Nach Auffassung des Museumsamtes und des Denkmalamtes soll die Müllerwohnung als begehbares Dokument der Zeit- und Sozialgeschichte aufgefasst und der Öffentlichkeit entsprechend präsentiert werden.
Das wenige brauchbare Mobiliar, das bei der Übernahme der Mühle durch die Heimatfreunde im Jahre 1991 vorgefunden wurde, ist nachträglich durch Möbel aus dem Bestand der Heimatfreunde sowie durch Spenden und Leihgaben aus der hiesigen Bevölkerung ergänzt worden, so dass es gelang, eine Müllerwohnung im Stil der 1930er Jahre einzurichten.
Die Formulierung „im Stil der 30er Jahre“ wurde nach Absprache mit dem Westfälischen Museumsamt gewählt, weil das vollständig vorgefundene Schlafzimmer der Familie Thiemann aus dieser Zeit stammt. Außerdem gehörte der Wohnzimmerschrank, eine Weichholzkommode und der kleine Biedermeier-Tisch zum Besitz der Müllerfamilie. Diese Möbel befanden sich allerdings in einem sehr desolaten Zustand, der eine kostspielige Restaurierung erforderlich machte. Die zahlreichen Gebrauchsgegenstände wurden im Laufe der Jahre gespendet.
Mühlentechnik
Wasserräder und Antriebswellen
Für zwei getrennt laufende Mahlgänge (Schrot und Feinmehl) ist die Mühle mit zwei oberschlächtigen Wasserrädern ausgestattet. Sie haben jeweils einen Durchmesser von 3,20 m, eine Breite von etwa 80 cm und tragen 32 bzw. 36 Wasserschaufeln. Die heutigen Wasserräder sind Rekonstruktionen nach Zeichnungen aus dem Jahre 1923. Die Räder sind aus Eichenholz gefertigt, auch die Schaufeln beider Räder waren ursprünglich aus Eichenholz. Um 1900 wurden an einem Rad Metallschaufeln eingesetzt. Dieser Zustand ist auch heute wieder zu sehen.
Warum für beide Mahlgänge ein jeweils separates Wasserrad installiert wurde, lässt sich aufgrund fehlender Unterlagen nur vermuten. Es hängt wahrscheinlich mit dem Leistungsangebot durch das Wasser des Osterbaches zusammen. So konnte bei dem geringen Wasserangebot der Sommermonate wenigstens ein Mahlgang über längere Zeit betrieben werden. Durch den später eingebauten Sichter (etwa Ende des 19. Jahrhunderts) musste zudem eine Mindestdrehzahl eingehalten werden. Das Abschalten eines Mahlgangs fiel somit durch die voneinander unabhängigen Antriebe leichter.
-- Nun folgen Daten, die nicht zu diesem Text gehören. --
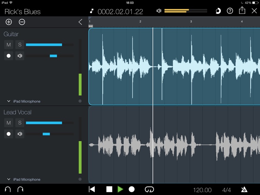
Task: Toggle loop playback mode
Action: (x=149, y=189)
Die durchschnittlich erzielte Leistung beträgt pro Rad etwa 4,5–5,9 kW (6–8 PS). Das Drehmoment der Wasserräder wird über Achtkantwellen ins Innere der Mühle übertragen. Die Wellen sind aus Eichenstämmen mit etwa 50 cm Durchmesser gefertigt.
Gelagert sind beide Wellen sowohl außen als auch im Inneren des Kellers mit Steinlagern (Granit), die Schmierung geschieht mit Rindertalg.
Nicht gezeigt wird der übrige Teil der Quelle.